* _Work item_
The data below is to be returned in full and exactly.

── Data records

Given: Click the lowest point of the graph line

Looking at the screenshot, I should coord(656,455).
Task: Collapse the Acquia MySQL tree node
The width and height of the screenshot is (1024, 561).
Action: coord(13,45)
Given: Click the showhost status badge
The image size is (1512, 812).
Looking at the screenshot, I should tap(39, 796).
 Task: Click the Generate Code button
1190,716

────

* _The answer_
Given: Click the lowest point of the graph line

Looking at the screenshot, I should coord(656,455).
Task: Collapse the Acquia MySQL tree node
The width and height of the screenshot is (1024, 561).
Action: coord(13,45)
Given: Click the showhost status badge
The image size is (1512, 812).
Looking at the screenshot, I should tap(39, 796).
 Task: Click the Generate Code button
1190,716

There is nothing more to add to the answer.